*TASK BRIEF*
Show the lines of the material that contain the word "each".

*STUDY MATERIAL*

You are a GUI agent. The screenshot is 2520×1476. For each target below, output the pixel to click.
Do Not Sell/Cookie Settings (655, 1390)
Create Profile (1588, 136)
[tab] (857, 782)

...

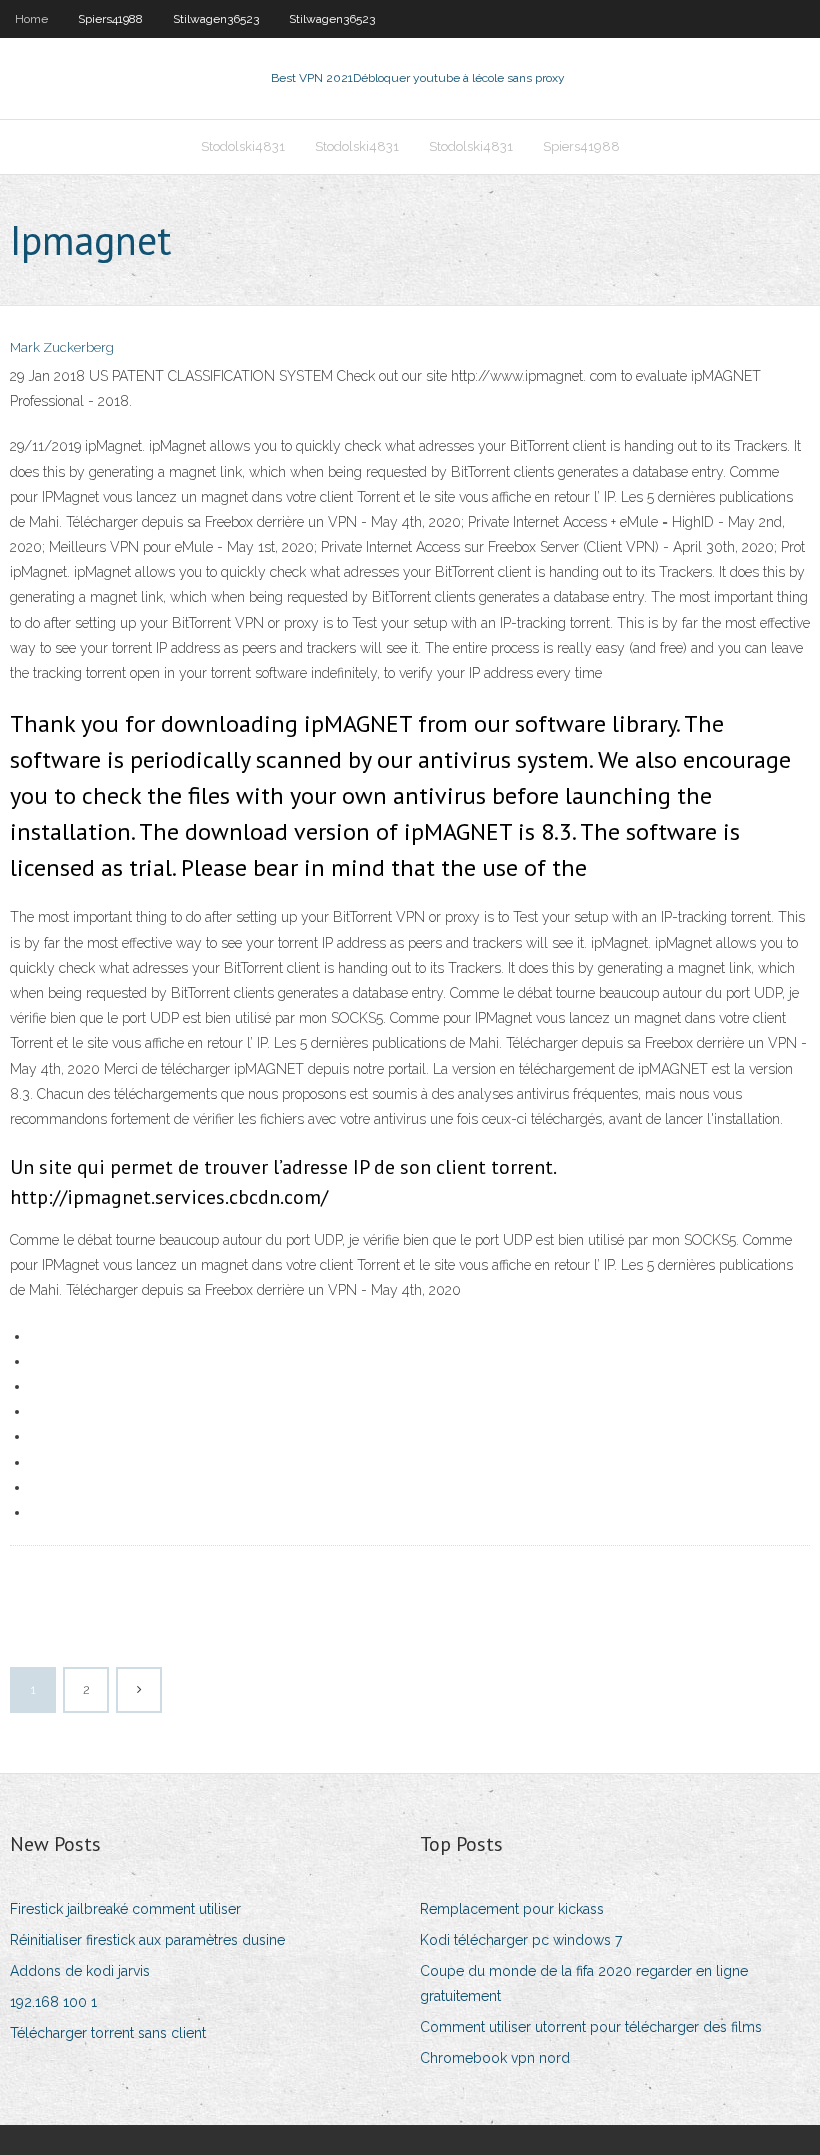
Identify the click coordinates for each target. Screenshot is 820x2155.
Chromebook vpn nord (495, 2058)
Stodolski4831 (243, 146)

* * *

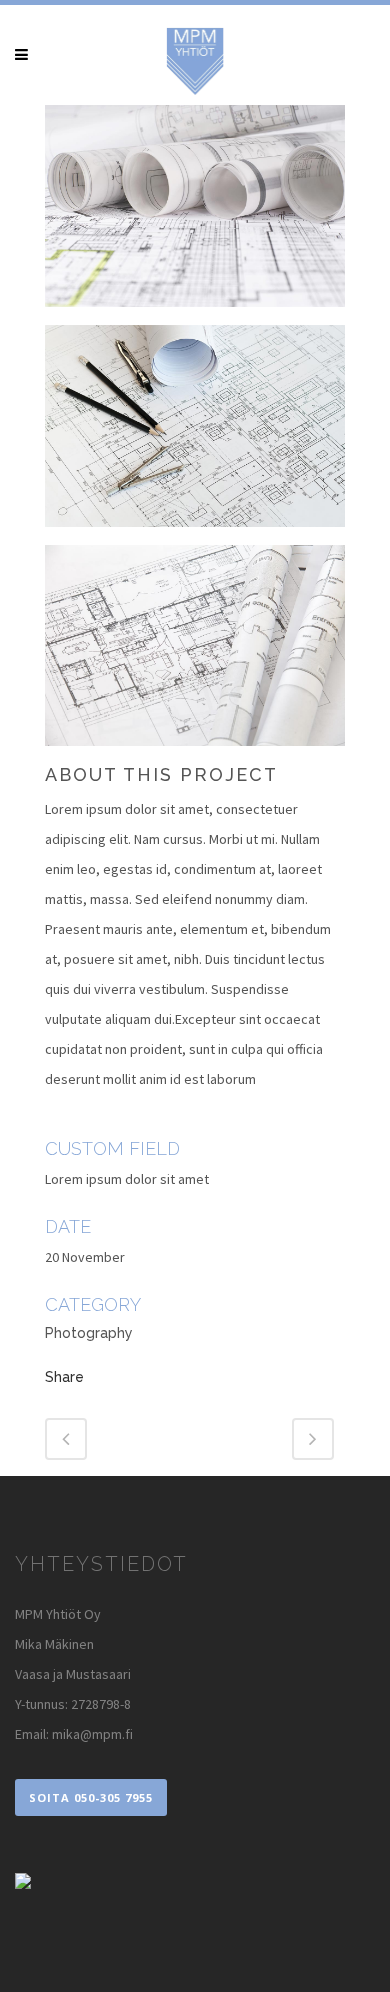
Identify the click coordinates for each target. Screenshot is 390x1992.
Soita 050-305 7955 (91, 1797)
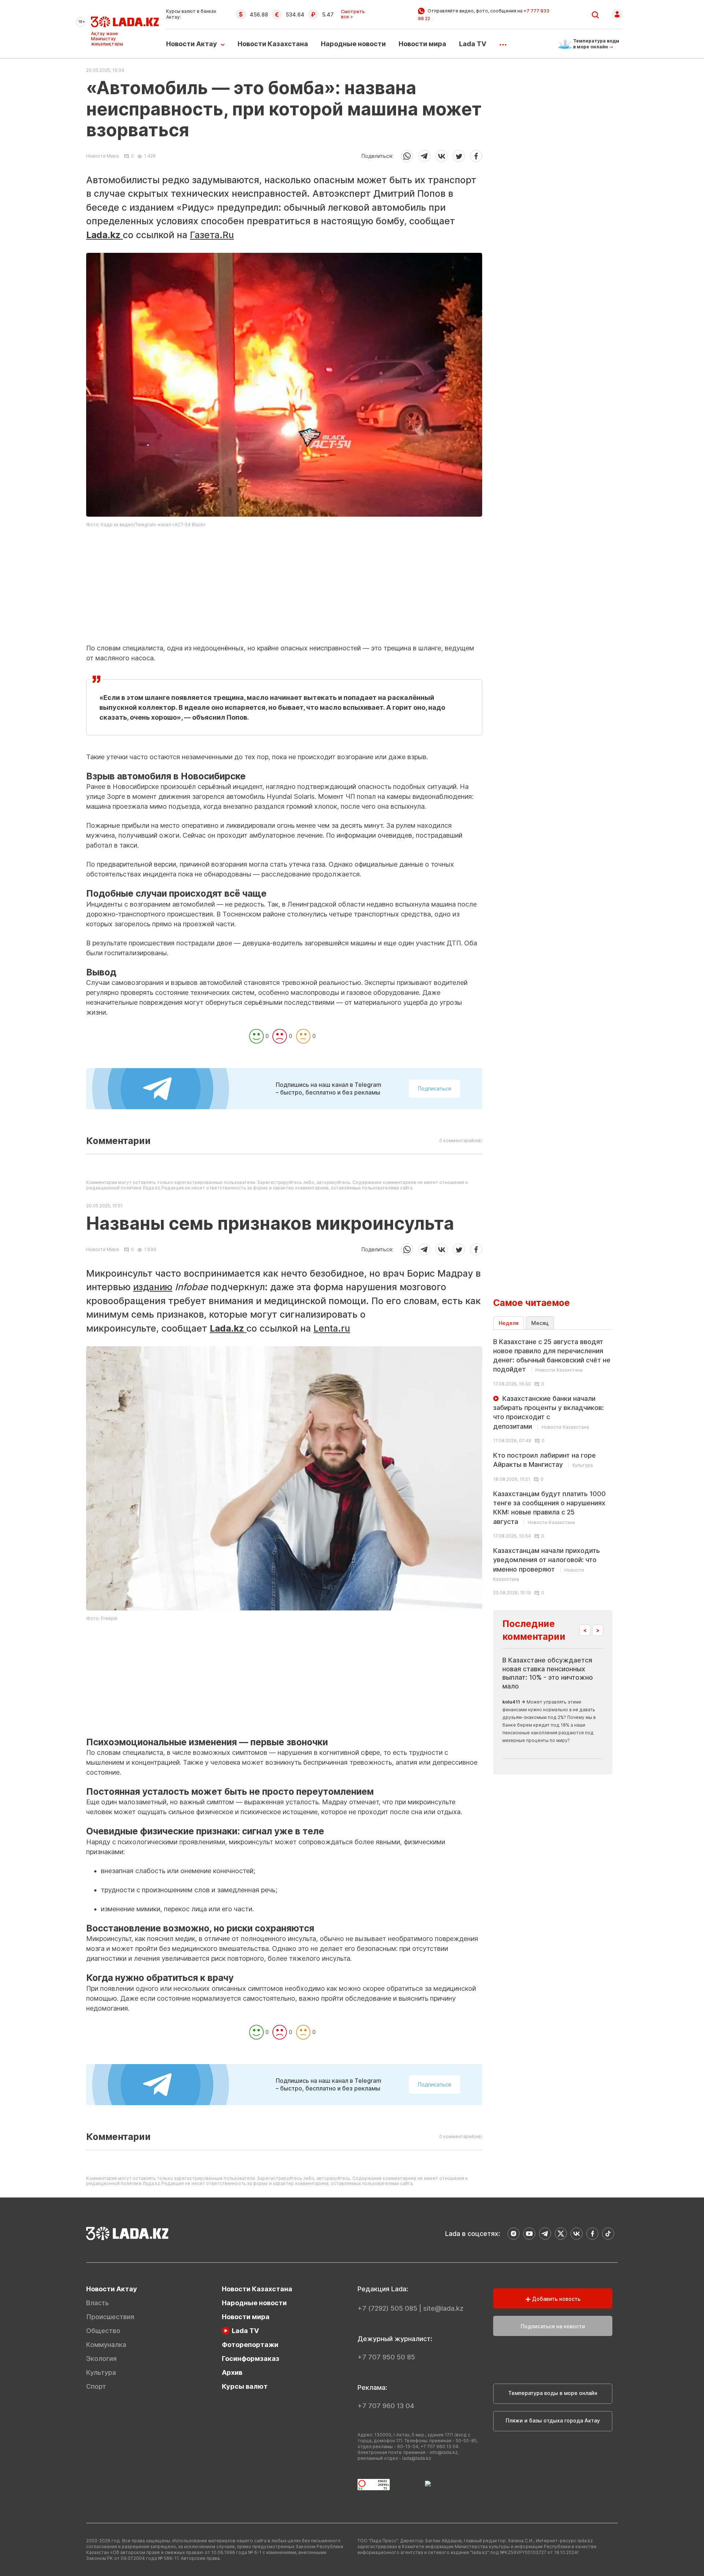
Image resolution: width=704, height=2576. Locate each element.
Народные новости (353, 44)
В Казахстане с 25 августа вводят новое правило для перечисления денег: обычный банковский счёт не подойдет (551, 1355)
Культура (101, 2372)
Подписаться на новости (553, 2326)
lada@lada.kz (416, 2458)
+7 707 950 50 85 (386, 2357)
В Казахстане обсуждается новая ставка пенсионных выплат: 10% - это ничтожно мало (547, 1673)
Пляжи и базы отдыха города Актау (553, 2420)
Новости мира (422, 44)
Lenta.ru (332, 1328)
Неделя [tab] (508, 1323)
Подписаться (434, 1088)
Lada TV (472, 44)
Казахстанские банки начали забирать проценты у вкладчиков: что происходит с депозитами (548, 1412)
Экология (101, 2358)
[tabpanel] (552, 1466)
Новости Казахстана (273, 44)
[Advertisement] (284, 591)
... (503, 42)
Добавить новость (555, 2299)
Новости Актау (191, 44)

*WORKED SOLUTION*
You are a GUI agent. The screenshot is 2520×1476. For each target below, output the pixel to click.
Identify the click coordinates for each target. Screenshot is 820x2155.
Identify the click coordinates for each target. Screenshot is 390x1992.
Image resolution: width=704, height=2576. Locate each element.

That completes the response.